MSCI’s global stock index has risen 7% this year despite market uncertainty in the banking industry.
Although confidence was shaken by the collapse of two U.S. institutions and Credit Suisse’s shotgun merger with UBS, equities were buoyed by the belief that the Federal Reserve and others will soon stop the most aggressive interest rate increase cycle in decades.
Nevertheless, alarming signs about global markets are piling up behind the surface.
The Swiss authorities’ sudden decision to erase $17 billion in Credit Suisse bonds jolted an essential market for European bank borrowing and caused customers to flee regional banks in the United States.
Experts say this weakens the industry’s capacity to lend money to businesses.
According to polls conducted by central banks, which has traditionally been a precursor to poor stock market performance, the Lending criteria are being tightened by U.S. and European banks.
Companies’ profitability and stock values suffer due to higher interest rates and lower borrowing availability.
When a recession hits the United States first, it spreads globally and affects financial markets elsewhere.
The U.S. ISM manufacturing index, a forward-looking measure of economic health, fell to its lowest level since May 2020 in December, indicating a fifth consecutive month of loss.
Tech equities, which have led the market upward in 2023, aren’t always recession-proof.

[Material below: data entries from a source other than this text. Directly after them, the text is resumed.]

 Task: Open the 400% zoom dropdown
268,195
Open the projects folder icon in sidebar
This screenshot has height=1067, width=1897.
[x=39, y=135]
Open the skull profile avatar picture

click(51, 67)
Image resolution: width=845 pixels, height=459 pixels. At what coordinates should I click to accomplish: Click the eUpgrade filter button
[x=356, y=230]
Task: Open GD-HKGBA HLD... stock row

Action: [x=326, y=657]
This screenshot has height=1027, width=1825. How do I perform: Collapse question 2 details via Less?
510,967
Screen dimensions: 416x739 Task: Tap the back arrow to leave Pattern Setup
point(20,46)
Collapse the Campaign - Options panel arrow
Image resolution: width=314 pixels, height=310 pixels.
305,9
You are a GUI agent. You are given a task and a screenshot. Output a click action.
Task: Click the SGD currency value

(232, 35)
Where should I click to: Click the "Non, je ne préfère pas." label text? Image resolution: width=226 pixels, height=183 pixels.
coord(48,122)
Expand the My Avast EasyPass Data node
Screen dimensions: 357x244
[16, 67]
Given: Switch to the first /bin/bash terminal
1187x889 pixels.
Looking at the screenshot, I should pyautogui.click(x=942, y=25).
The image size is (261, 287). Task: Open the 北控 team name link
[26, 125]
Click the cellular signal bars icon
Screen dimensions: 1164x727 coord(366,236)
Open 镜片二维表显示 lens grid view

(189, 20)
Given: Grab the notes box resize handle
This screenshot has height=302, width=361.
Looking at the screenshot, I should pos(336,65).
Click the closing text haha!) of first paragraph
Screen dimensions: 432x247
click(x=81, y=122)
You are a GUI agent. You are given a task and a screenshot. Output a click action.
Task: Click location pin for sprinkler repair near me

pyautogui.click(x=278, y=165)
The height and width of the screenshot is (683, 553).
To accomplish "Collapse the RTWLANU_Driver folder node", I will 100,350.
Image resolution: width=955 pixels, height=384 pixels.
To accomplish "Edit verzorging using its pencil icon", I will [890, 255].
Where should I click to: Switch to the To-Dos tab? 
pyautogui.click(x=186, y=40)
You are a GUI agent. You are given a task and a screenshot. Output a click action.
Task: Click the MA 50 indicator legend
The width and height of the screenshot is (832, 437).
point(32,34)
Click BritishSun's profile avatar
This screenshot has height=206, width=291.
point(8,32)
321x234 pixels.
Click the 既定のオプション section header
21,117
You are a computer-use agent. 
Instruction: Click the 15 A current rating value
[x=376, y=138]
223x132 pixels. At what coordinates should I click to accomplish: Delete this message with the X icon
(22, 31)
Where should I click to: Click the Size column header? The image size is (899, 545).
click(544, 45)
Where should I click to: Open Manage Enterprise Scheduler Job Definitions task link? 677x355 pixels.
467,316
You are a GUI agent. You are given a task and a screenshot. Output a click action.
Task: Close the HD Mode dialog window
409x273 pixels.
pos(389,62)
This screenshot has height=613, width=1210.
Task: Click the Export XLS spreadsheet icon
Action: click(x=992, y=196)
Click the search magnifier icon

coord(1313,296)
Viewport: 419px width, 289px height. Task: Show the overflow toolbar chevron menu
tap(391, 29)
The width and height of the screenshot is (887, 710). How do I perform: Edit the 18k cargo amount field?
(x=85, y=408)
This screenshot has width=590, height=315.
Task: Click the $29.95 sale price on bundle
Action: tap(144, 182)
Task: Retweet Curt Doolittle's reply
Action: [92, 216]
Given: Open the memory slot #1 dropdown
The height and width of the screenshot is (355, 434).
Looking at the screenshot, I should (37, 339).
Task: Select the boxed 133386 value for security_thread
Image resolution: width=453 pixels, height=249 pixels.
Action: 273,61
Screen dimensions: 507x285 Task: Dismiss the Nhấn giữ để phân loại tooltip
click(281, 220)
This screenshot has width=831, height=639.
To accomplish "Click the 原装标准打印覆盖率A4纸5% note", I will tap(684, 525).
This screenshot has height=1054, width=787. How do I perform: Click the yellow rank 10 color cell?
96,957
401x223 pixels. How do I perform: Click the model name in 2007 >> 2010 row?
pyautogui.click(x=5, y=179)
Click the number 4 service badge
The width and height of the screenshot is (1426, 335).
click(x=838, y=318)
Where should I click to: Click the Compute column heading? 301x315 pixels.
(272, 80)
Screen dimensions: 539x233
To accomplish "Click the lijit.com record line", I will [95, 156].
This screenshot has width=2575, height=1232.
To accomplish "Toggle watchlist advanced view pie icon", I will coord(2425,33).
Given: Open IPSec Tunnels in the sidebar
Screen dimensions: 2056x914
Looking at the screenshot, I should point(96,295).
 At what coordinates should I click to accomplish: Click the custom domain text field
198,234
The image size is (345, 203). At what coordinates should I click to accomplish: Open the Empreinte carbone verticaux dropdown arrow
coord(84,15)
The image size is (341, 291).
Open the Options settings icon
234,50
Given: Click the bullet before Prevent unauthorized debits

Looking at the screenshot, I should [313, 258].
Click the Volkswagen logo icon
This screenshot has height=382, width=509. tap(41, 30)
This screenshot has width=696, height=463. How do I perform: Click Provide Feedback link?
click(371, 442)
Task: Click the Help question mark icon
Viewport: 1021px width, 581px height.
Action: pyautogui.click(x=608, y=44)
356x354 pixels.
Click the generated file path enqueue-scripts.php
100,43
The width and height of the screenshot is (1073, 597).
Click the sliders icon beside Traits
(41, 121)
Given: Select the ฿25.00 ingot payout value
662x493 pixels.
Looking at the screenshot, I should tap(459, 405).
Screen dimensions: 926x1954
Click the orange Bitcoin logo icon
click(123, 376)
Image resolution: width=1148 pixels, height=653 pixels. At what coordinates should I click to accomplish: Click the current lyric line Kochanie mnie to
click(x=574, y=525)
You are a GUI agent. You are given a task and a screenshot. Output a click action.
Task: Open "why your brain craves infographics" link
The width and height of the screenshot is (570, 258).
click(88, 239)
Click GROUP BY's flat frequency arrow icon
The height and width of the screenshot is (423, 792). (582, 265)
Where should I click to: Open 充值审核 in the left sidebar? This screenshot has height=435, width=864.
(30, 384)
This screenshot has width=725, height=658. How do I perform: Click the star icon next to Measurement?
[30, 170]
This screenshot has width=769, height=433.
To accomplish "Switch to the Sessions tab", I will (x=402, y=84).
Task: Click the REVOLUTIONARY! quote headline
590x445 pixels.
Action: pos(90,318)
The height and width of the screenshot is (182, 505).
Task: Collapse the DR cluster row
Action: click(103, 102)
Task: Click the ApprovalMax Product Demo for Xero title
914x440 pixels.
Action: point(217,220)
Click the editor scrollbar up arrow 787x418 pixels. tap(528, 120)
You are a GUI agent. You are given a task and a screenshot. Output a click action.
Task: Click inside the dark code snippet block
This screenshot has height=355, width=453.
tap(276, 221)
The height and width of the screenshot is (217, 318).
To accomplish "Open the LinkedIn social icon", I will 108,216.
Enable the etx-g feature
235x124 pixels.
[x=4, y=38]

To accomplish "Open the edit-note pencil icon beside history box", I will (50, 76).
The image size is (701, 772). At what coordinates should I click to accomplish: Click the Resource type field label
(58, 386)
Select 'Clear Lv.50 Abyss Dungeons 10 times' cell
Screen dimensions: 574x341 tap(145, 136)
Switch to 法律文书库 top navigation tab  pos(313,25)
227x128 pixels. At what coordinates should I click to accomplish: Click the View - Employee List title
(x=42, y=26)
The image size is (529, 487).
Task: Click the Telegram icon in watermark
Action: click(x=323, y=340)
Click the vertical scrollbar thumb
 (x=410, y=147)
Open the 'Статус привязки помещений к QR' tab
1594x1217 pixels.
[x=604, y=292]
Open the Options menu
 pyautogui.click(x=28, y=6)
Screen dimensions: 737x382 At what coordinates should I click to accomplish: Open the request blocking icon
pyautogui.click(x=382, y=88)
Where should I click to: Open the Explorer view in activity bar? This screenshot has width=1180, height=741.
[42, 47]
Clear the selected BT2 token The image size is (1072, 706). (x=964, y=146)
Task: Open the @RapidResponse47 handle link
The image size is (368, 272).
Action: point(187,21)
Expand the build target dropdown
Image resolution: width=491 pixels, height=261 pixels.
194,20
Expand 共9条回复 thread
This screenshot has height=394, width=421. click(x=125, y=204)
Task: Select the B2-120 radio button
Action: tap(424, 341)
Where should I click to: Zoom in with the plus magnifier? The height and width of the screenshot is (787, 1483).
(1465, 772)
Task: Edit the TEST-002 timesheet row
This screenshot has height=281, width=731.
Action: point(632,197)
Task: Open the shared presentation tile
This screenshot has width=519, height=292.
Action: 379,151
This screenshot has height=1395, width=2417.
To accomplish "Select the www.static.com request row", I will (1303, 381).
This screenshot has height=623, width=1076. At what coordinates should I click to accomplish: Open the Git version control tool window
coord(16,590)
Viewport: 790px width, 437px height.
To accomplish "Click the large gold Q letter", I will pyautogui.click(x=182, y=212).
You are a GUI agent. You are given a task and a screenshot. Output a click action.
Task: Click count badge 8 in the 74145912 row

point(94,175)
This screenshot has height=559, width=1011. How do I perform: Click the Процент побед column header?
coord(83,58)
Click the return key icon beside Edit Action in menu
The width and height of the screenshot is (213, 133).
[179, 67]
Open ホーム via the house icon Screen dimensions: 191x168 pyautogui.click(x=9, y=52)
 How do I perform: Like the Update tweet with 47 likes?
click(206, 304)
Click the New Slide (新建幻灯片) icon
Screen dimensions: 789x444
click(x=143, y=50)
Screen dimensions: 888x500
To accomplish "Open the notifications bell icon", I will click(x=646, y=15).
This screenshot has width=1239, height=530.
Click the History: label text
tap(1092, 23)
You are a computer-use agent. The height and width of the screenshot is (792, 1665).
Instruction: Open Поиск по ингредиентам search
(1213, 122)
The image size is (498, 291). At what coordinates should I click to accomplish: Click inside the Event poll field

The most significant sectoral component of the MSCI World Index, technology, is up 20% this year, while banking, healthcare, and energy are all flat or down.
The S&P 500 index in the United States increased by 7% in the first quarter and has maintained that rise ever since. According to Citi, seven large-cap technology companies accounted for 92% of the first-quarter gain in the S&P 500.
According to data compiled by Morgan Stanley, March was the only month in the last 20 years in which financial equities dropped by 10% or more while the MSCI World index remained unchanged.